Okay, first off, this has NOTHING to do with whether the loophole is a good idea--whether we should be encouraging car companies to make flex-fuel vehicles or whether ethanol policy generally makes any sense. Save those thoughts for another day.

The point is that car companies will choose the lowest-cost method of meeting the CAFE standard. And since achieving that standard using flex-fuel loophole is probably less than $18 per car, the cost of changing the overall standard can't cost more than this amount, at least for small changes.

Cool idea. And that 's a very small cost per car--much less than estimated in earlier studies.

Most of the paper is a careful dotting of all eyes and tees to verify the assumptions one needs to draw this inference. I'm trying very hard to find a flaw and cannot.

Okay, so if this number is right we should all be very sick to our stomachs because it implies the costs of reducing carbon emissions, at least on the margin, is very, very low. So why aren't we doing this already? (No, I'm not advocating stricter CAFE; gas taxes or a cap-and-trade system would be the better policy route.)

Update: To put this number in perspective: Rather than an upper bound of $18 per MPG per car, let's bump it up to $20 to be conservative. Then consider that a typical driver drives about 14,000 miles/year, or to be conservative let's say it's 10,000 miles, suppose a car's useful life is 10 years (again conservative), and that a typical new car currently gets about 25 MPG (also conservative). Then then it costs $20 in car company profits save about 154 gallons of gas, or about 13 cents per gallon. If I wasn't so conservative (especially with regard to current MPG), the cost could easily be half this amount.

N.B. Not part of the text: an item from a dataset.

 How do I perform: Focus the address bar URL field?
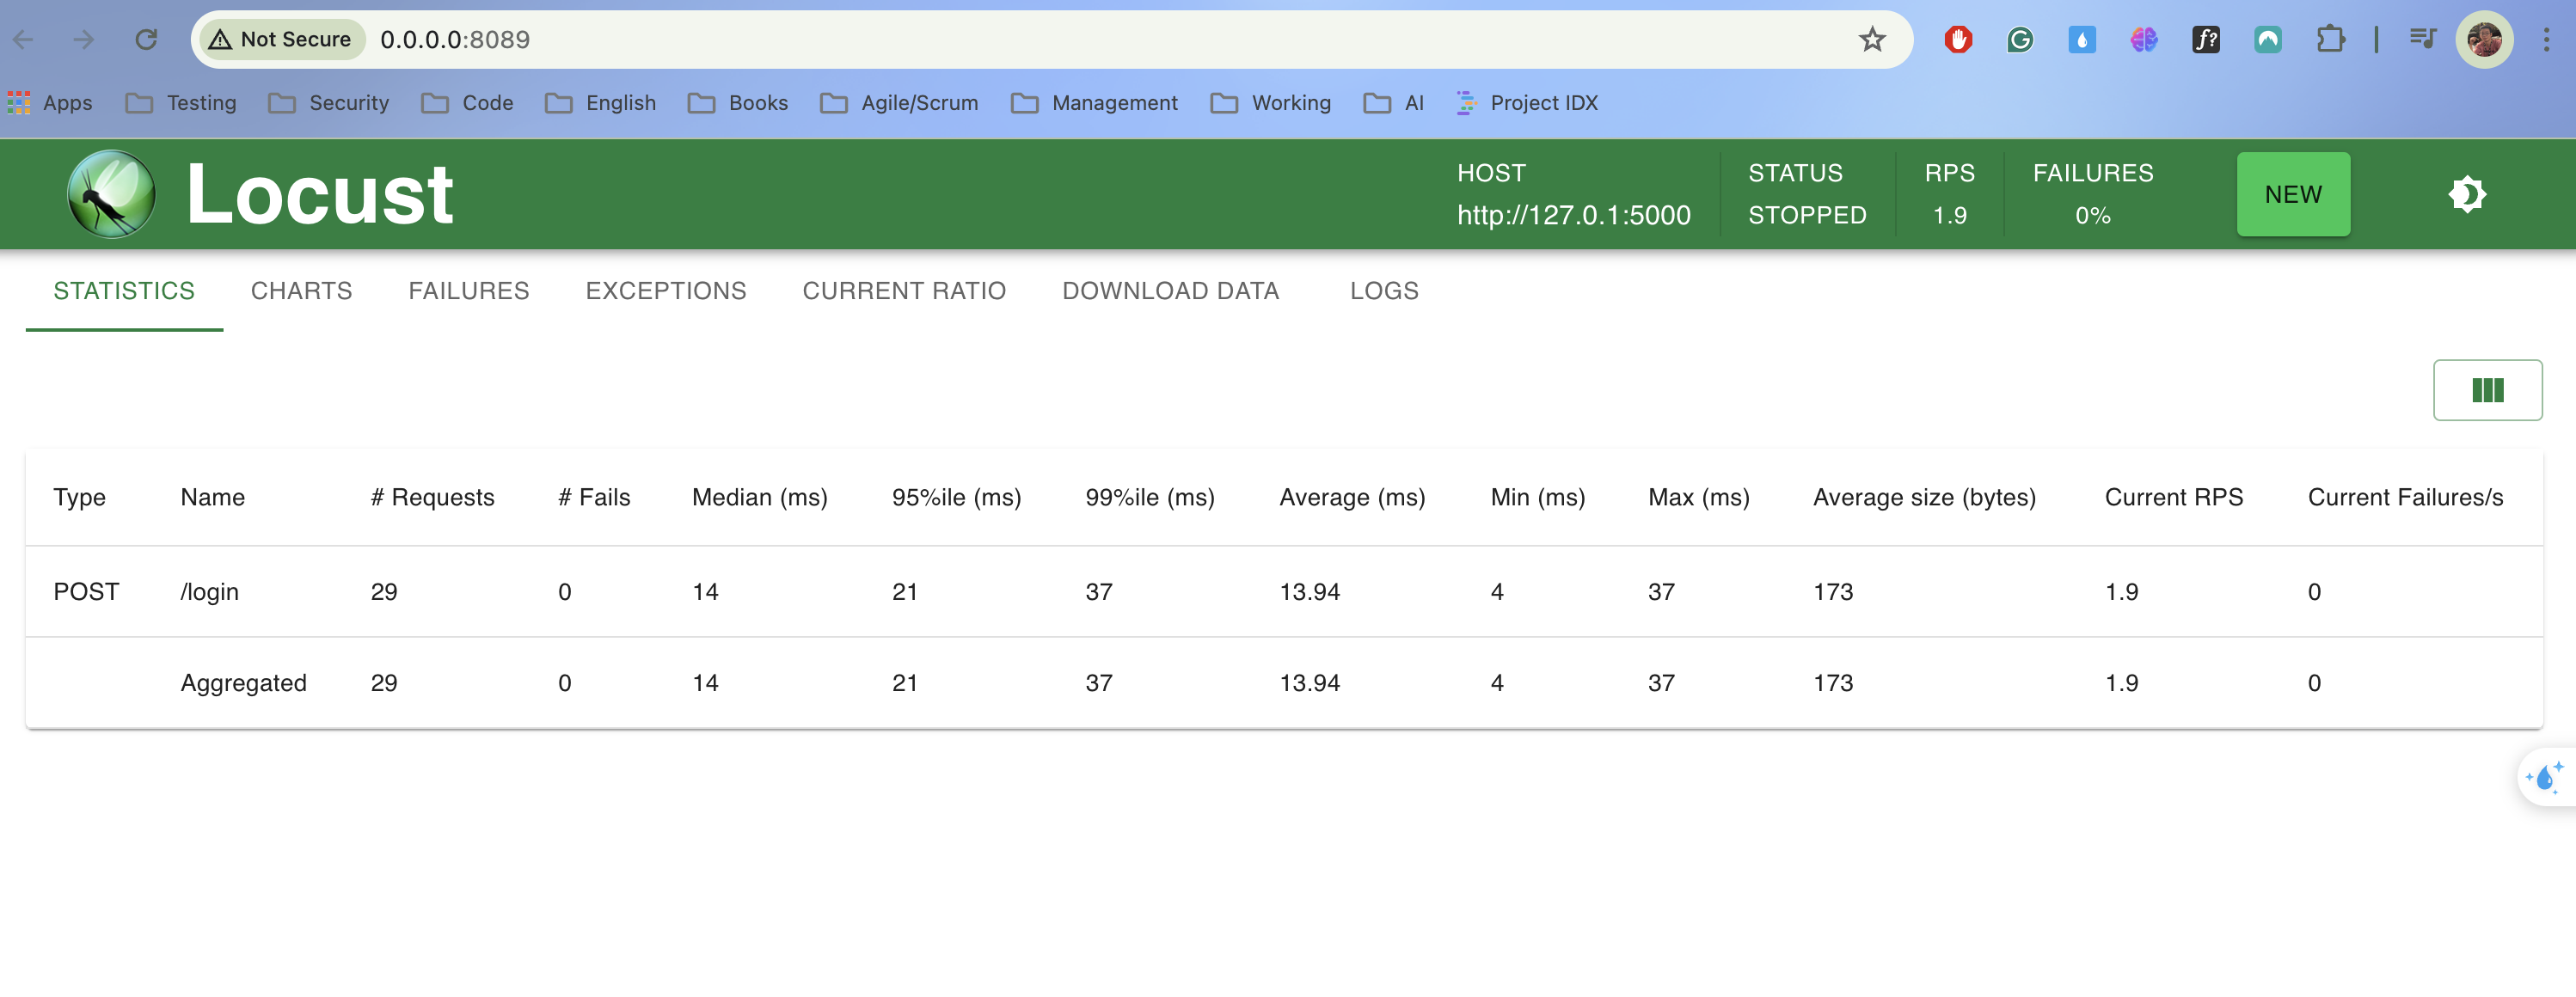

Since this is more than order of magnitude less than the price of gas, even at today's cheap prices, one may wonder why consumers' aren't happy to pay this cost. Note, however, that this is a measure of impact on automobile company profits, not the price of the car, so that would be reading the analysis wrong.

Still, it's an incredibly low number.


  1. In Canada our Prime Minister came up with a great auto emission standards programme called ecoAUTO. It didn't cost much, probably much less than the oil industry here's marketing budget. Manufacturers were altering their fleets to comply so car buyers could receive a $1000 credit. Then it was mysteriously cancelled after one year.

  2. People - when the car company chooses FFV to meet CAFE, no fuel is saved, nada. Cost per gallon saved is infinite.

    There is a finite, and decreasing, limit as to how much CAFE can be met with the use of the FFV credits. The marginal cost of using the loophole is low. The marginal cost of actual fuel savings is high.

    To my mind, this is the kind of stuff that gives economics a bad name. Are we really expected to believe that all the fighting over CAFE was misplaced because the marginal cost of improvment is almost nothing?

  3. Anonymous:

    Yes, you are correct that FFV saves no fuel. That wasn't the point.

    Also note that key parts of the analysis are to show that (1) car companies appear to strategically use FFV to meet CAFE standards and (2) none of the car companies use FFV credits up to the allowable limit.